◆ The problem
Set down the records again, keeping each line exactly as it is.

◆ Listed records

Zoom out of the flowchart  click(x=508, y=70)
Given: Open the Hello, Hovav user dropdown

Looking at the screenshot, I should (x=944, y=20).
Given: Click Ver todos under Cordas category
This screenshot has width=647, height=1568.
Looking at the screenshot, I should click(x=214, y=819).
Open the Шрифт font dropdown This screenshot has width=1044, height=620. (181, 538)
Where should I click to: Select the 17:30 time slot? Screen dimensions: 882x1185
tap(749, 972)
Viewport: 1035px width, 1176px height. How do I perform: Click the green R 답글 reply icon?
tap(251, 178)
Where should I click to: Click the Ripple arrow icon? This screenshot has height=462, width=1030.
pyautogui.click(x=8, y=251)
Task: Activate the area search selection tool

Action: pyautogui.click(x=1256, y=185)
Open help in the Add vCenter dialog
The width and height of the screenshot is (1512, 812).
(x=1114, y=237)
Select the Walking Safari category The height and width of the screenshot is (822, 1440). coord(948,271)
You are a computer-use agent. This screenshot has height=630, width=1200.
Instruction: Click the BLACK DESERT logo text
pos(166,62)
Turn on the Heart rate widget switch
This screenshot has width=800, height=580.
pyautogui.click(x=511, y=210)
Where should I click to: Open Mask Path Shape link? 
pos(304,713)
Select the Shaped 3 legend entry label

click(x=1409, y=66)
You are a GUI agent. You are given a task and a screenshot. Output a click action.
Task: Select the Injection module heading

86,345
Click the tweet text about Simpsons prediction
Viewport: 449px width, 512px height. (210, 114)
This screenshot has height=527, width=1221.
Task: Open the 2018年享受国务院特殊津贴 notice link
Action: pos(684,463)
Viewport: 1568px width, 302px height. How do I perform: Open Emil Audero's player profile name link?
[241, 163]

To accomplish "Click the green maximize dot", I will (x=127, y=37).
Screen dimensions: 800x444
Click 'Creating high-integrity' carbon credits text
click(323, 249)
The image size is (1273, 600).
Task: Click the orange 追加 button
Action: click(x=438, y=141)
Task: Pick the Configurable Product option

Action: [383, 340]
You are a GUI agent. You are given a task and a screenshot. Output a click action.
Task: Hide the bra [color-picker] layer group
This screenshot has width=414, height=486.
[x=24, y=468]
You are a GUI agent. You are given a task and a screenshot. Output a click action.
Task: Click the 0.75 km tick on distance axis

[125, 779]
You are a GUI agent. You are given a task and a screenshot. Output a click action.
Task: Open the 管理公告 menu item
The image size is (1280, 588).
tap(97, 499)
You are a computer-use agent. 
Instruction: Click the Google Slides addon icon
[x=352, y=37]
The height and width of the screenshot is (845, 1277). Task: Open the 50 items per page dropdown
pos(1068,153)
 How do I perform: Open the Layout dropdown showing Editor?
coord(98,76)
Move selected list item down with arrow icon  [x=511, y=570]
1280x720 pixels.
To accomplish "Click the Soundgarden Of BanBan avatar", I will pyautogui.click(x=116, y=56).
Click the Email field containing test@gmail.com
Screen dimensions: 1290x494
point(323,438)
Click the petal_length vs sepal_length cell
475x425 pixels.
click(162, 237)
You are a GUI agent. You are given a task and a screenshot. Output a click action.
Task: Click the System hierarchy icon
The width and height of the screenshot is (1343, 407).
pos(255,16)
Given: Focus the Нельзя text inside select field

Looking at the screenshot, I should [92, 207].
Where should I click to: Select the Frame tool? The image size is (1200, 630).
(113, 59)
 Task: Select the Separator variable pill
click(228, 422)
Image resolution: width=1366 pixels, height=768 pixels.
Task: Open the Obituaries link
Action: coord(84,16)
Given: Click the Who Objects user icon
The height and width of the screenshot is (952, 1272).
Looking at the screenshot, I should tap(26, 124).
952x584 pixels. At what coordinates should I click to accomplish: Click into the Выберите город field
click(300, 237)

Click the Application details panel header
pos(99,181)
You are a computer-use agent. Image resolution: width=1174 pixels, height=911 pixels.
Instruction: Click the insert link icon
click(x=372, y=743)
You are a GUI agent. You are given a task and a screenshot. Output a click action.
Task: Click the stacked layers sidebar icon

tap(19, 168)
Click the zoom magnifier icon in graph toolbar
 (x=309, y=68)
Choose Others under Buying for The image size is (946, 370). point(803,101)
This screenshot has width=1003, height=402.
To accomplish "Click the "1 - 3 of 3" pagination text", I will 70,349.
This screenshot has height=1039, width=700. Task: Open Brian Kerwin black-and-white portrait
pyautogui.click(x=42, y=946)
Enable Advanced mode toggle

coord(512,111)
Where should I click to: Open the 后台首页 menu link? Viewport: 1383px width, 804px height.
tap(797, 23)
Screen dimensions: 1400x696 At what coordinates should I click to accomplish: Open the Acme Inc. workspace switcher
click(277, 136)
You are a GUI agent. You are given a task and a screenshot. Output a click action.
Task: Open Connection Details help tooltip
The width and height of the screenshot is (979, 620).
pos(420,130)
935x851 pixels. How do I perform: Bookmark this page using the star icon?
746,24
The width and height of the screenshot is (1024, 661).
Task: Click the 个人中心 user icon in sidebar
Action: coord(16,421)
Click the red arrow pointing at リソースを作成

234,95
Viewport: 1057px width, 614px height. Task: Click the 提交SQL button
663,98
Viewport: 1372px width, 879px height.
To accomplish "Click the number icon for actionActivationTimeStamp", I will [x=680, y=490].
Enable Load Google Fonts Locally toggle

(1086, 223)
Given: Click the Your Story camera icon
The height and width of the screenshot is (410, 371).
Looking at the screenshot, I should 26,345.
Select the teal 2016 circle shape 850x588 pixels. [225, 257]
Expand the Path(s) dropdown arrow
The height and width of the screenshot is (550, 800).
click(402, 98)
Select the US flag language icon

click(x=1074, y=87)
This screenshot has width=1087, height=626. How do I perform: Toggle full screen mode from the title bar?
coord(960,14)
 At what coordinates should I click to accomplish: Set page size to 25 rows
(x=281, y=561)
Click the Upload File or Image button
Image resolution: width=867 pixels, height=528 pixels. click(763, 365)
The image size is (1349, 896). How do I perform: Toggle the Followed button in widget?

◆ Solved problem
Zoom out of the flowchart  click(x=508, y=70)
Given: Open the Hello, Hovav user dropdown

Looking at the screenshot, I should (x=944, y=20).
Given: Click Ver todos under Cordas category
This screenshot has width=647, height=1568.
Looking at the screenshot, I should click(x=214, y=819).
Open the Шрифт font dropdown This screenshot has width=1044, height=620. (181, 538)
Where should I click to: Select the 17:30 time slot? Screen dimensions: 882x1185
tap(749, 972)
Viewport: 1035px width, 1176px height. How do I perform: Click the green R 답글 reply icon?
tap(251, 178)
Where should I click to: Click the Ripple arrow icon? This screenshot has height=462, width=1030.
pyautogui.click(x=8, y=251)
Task: Activate the area search selection tool

Action: pyautogui.click(x=1256, y=185)
Open help in the Add vCenter dialog
The width and height of the screenshot is (1512, 812).
(x=1114, y=237)
Select the Walking Safari category The height and width of the screenshot is (822, 1440). coord(948,271)
You are a computer-use agent. This screenshot has height=630, width=1200.
Instruction: Click the BLACK DESERT logo text
pos(166,62)
Turn on the Heart rate widget switch
This screenshot has width=800, height=580.
pyautogui.click(x=511, y=210)
Where should I click to: Open Mask Path Shape link? 
pos(304,713)
Select the Shaped 3 legend entry label

click(x=1409, y=66)
You are a GUI agent. You are given a task and a screenshot. Output a click action.
Task: Select the Injection module heading

86,345
Click the tweet text about Simpsons prediction
Viewport: 449px width, 512px height. (210, 114)
This screenshot has height=527, width=1221.
Task: Open the 2018年享受国务院特殊津贴 notice link
Action: pos(684,463)
Viewport: 1568px width, 302px height. How do I perform: Open Emil Audero's player profile name link?
[241, 163]

To accomplish "Click the green maximize dot", I will (x=127, y=37).
Screen dimensions: 800x444
Click 'Creating high-integrity' carbon credits text
click(323, 249)
The image size is (1273, 600).
Task: Click the orange 追加 button
Action: click(x=438, y=141)
Task: Pick the Configurable Product option

Action: [383, 340]
You are a GUI agent. You are given a task and a screenshot. Output a click action.
Task: Hide the bra [color-picker] layer group
This screenshot has width=414, height=486.
[x=24, y=468]
You are a GUI agent. You are given a task and a screenshot. Output a click action.
Task: Click the 0.75 km tick on distance axis

[125, 779]
You are a GUI agent. You are given a task and a screenshot. Output a click action.
Task: Open the 管理公告 menu item
The image size is (1280, 588).
tap(97, 499)
You are a computer-use agent. 
Instruction: Click the Google Slides addon icon
[x=352, y=37]
The height and width of the screenshot is (845, 1277). Task: Open the 50 items per page dropdown
pos(1068,153)
 How do I perform: Open the Layout dropdown showing Editor?
coord(98,76)
Move selected list item down with arrow icon  [x=511, y=570]
1280x720 pixels.
To accomplish "Click the Soundgarden Of BanBan avatar", I will pyautogui.click(x=116, y=56).
Click the Email field containing test@gmail.com
Screen dimensions: 1290x494
point(323,438)
Click the petal_length vs sepal_length cell
475x425 pixels.
click(162, 237)
You are a GUI agent. You are given a task and a screenshot. Output a click action.
Task: Click the System hierarchy icon
The width and height of the screenshot is (1343, 407).
pos(255,16)
Given: Focus the Нельзя text inside select field

Looking at the screenshot, I should [92, 207].
Where should I click to: Select the Frame tool? The image size is (1200, 630).
(113, 59)
 Task: Select the Separator variable pill
click(228, 422)
Image resolution: width=1366 pixels, height=768 pixels.
Task: Open the Obituaries link
Action: coord(84,16)
Given: Click the Who Objects user icon
The height and width of the screenshot is (952, 1272).
Looking at the screenshot, I should tap(26, 124).
952x584 pixels. At what coordinates should I click to accomplish: Click into the Выберите город field
click(300, 237)

Click the Application details panel header
pos(99,181)
You are a computer-use agent. Image resolution: width=1174 pixels, height=911 pixels.
Instruction: Click the insert link icon
click(x=372, y=743)
You are a GUI agent. You are given a task and a screenshot. Output a click action.
Task: Click the stacked layers sidebar icon

tap(19, 168)
Click the zoom magnifier icon in graph toolbar
 (x=309, y=68)
Choose Others under Buying for The image size is (946, 370). point(803,101)
This screenshot has width=1003, height=402.
To accomplish "Click the "1 - 3 of 3" pagination text", I will 70,349.
This screenshot has height=1039, width=700. Task: Open Brian Kerwin black-and-white portrait
pyautogui.click(x=42, y=946)
Enable Advanced mode toggle

coord(512,111)
Where should I click to: Open the 后台首页 menu link? Viewport: 1383px width, 804px height.
tap(797, 23)
Screen dimensions: 1400x696 At what coordinates should I click to accomplish: Open the Acme Inc. workspace switcher
click(277, 136)
You are a GUI agent. You are given a task and a screenshot. Output a click action.
Task: Open Connection Details help tooltip
The width and height of the screenshot is (979, 620).
pos(420,130)
935x851 pixels. How do I perform: Bookmark this page using the star icon?
746,24
The width and height of the screenshot is (1024, 661).
Task: Click the 个人中心 user icon in sidebar
Action: coord(16,421)
Click the red arrow pointing at リソースを作成

234,95
Viewport: 1057px width, 614px height. Task: Click the 提交SQL button
663,98
Viewport: 1372px width, 879px height.
To accomplish "Click the number icon for actionActivationTimeStamp", I will [x=680, y=490].
Enable Load Google Fonts Locally toggle

(1086, 223)
Given: Click the Your Story camera icon
The height and width of the screenshot is (410, 371).
Looking at the screenshot, I should 26,345.
Select the teal 2016 circle shape 850x588 pixels. [225, 257]
Expand the Path(s) dropdown arrow
The height and width of the screenshot is (550, 800).
click(402, 98)
Select the US flag language icon

click(x=1074, y=87)
This screenshot has width=1087, height=626. How do I perform: Toggle full screen mode from the title bar?
coord(960,14)
 At what coordinates should I click to accomplish: Set page size to 25 rows
(x=281, y=561)
Click the Upload File or Image button
Image resolution: width=867 pixels, height=528 pixels. click(763, 365)
The image size is (1349, 896). How do I perform: Toggle the Followed button in widget?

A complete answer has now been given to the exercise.